Una vez más, las violaciones a leyes ambientales locales y federales vuelven a ocupar titulares. En este caso, por vía de la manifestación que un grupo de ciudadanos llevó a cabo en el sector La Parguera, en las cercanías de una casa que se ha afirmado pertenece a los suegros de la comisionada residente Jenniffer González. Un caso que ha vuelto a poner sobre la mesa la incapacidad del Estado a la hora de validar el cumplimiento de sus propias leyes y la sospecha de que la impunidad esté aderezada con ribetes político partidistas. Cosa que no es nueva para una zona en la que el privilegio y el acceso al poder han permitido cualquier cantidad de excepciones a leyes ambientales.
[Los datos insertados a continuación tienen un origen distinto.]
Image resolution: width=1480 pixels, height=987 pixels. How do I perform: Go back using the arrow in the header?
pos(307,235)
O, cuando menos, que las agencias de gobierno se hayan hecho las que no ven nada.
PUBLICIDAD
Desde las famosas casas-bote que finalizaron su existencia en las postrimerías de las década de 1990 hasta pasar por las “casas flotantes” que han ubicado y fueron erigidas dentro del manglar (y por lo mismo, en zona protegida o ecológicamente sensitiva). En su momento hasta se radicó un proyecto de ley bipartita firmado por Larry Seilhammer y Antonio Fas Alzamora para que se permitiera la permanencia de las casas y se le fijara un canon de arrendamiento que dejara dinero al estado; una medida que fue favorecida entonces por miembros de la judicatura y, de manera pública, por la ex contralor Ileana Colon Carlo, ya fallecida.
La controversia reciente gira en torno a la casa de los suegros de González y la construcción de una extensión de una casa dentro de la zona de mangle que, según la propia secretaria de Recursos Naturales, Anais Rodríguez, promovió un daño “evidente” y ha incurrido en violaciones a leyes ambientales locales y federales. Un caso que la titular comparó con lo ocurrido denunciado el pasado año en la reserva en Salinas.
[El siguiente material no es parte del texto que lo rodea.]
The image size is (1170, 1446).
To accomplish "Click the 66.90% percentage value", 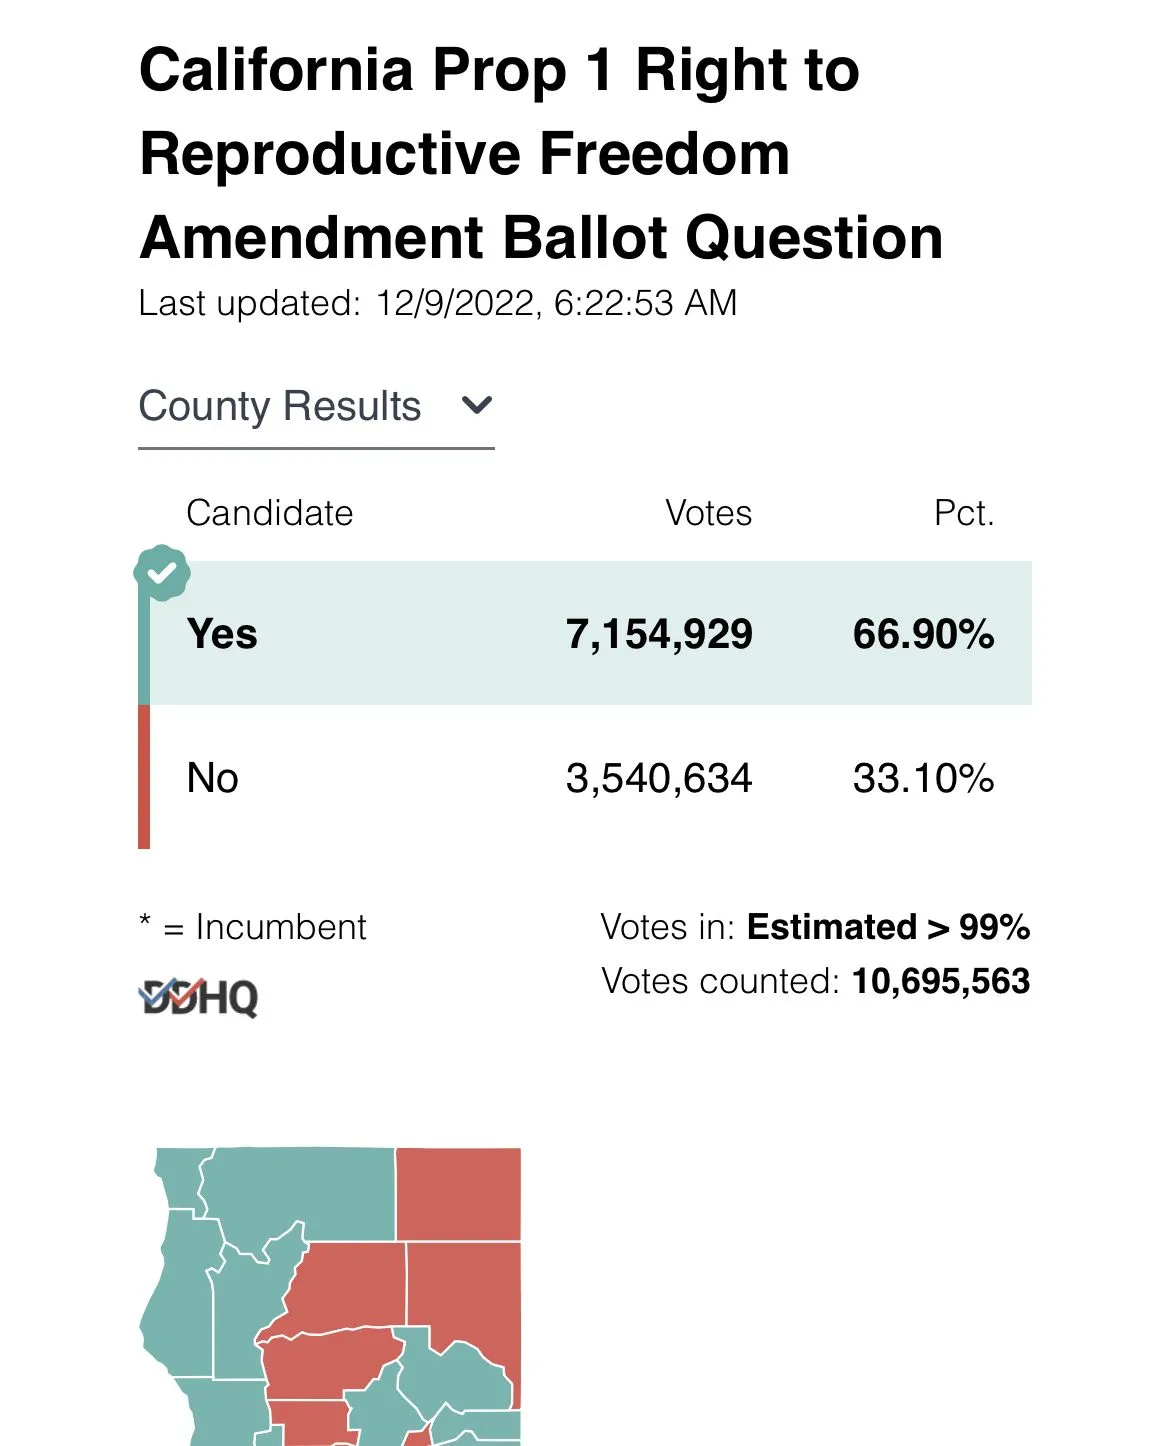I will point(923,634).
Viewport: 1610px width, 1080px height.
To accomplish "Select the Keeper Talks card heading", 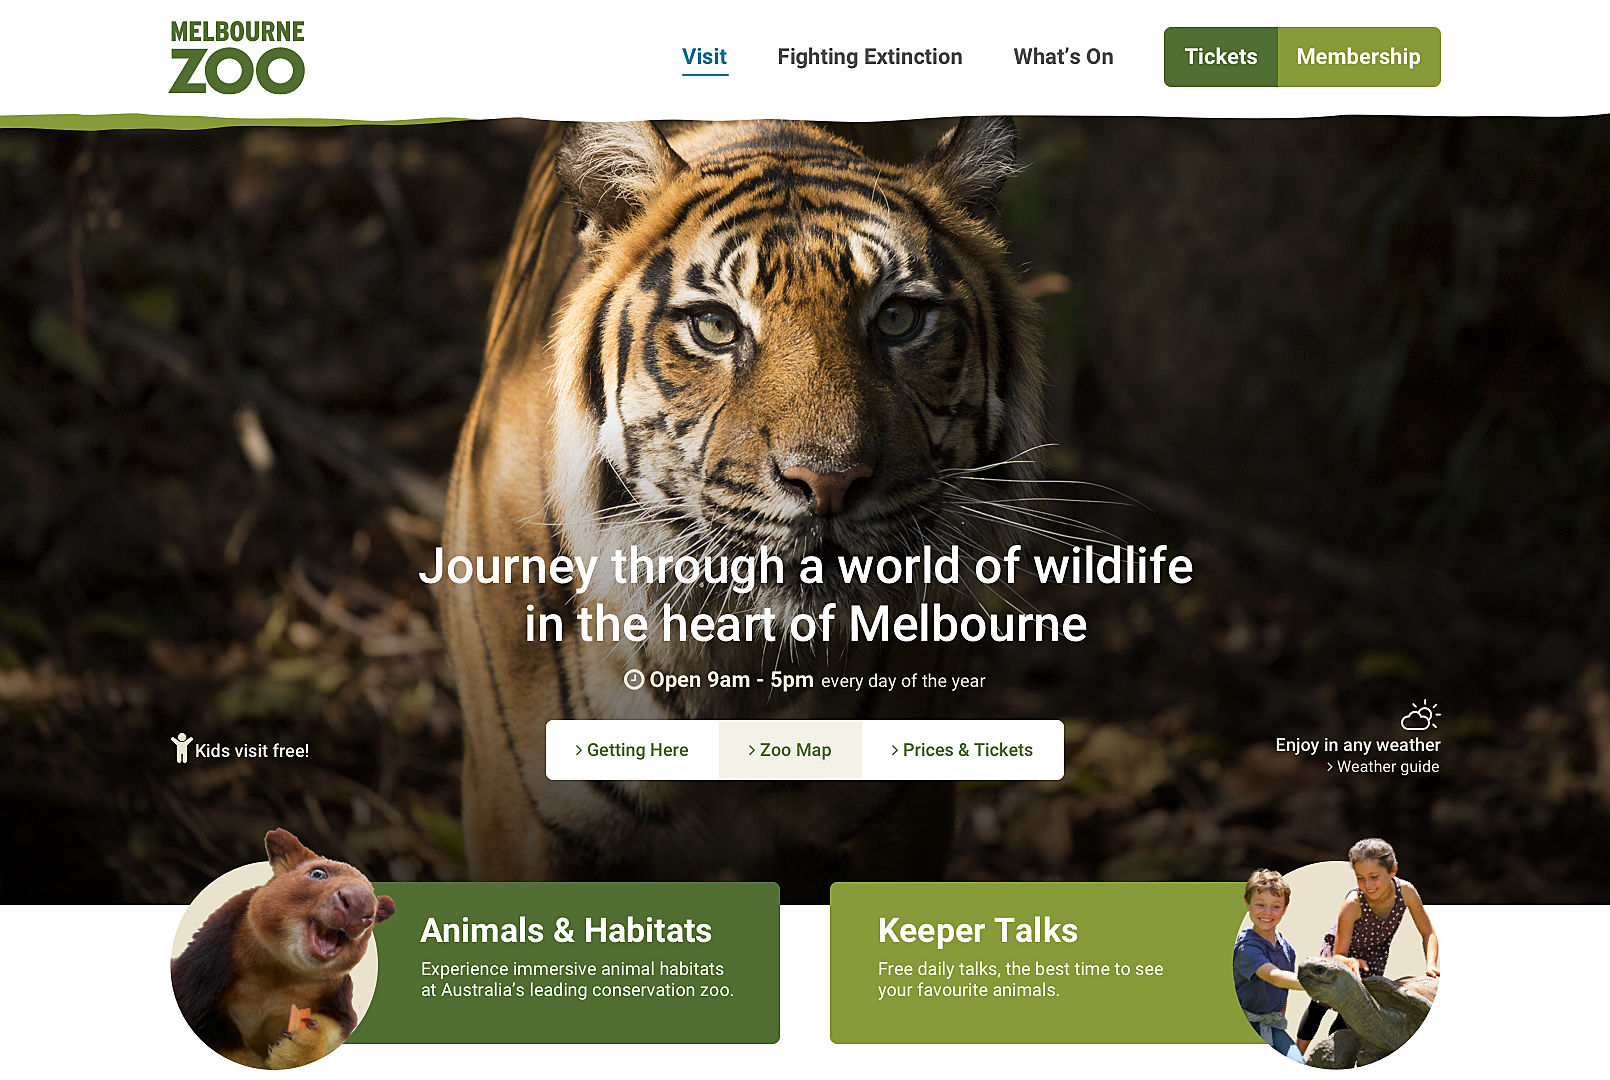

Parte del problema, sin embargo, es que esta violación a leyes ambientales –como en los casos de Salinas, Sol y Playa en Rincón, la limitación de acceso a la playa en Las Picúas en Rio Grande, la construcción ilegal en zona sensitiva en Aguadilla y una larga lista de etcéteras – no fue descubierta gracias a la denuncia y fiscalización de las agencias de Gobierno (diezmadas y raquíticas por culpa de más de una década de recortes presupuestarios) sino que fueron denunciadas por ciudadanos y grupos ambientales. Ha ido el activismo ciudadano el motor que ha movido al aparato del Estado a actuar cuando no queda más remedio; cuando no hacerlo denotaría una complicidad bochornosa con la violación de sus propios estatutos. Esa falta de efectividad del Gobierno tiene consecuencias. La primera de ellas, la desconfianza. La segunda, una sensación de incapacidad permanente y con ella, como ya vamos viendo, un acelerado crecimiento en el activismo ciudadano que, cansado de ver como las denuncias caen en el marasmo de la burocracia gubernamental, no están ya dispuestos a esperar y confiar.Y eso no es solo triste sino peligroso.
Si el estado quiere atender adecuadamente el asunto debe comenzar por dotar a las agencias encargadas de proteger las leyes ambientales de los recursos, personal y equipos necesarios para hacer su trabajo. Eso, además de insuflar al personal responsable de investigar y procesar estas violaciones –a quien le haga falta- una buena dosis de sentido de urgencia que permita demostrar que el Gobierno no se conforma con que sus leyes sean letra muerta. Que no es cómplice. No hacerlo ya comienza a tener consecuencias y a pasar facturas.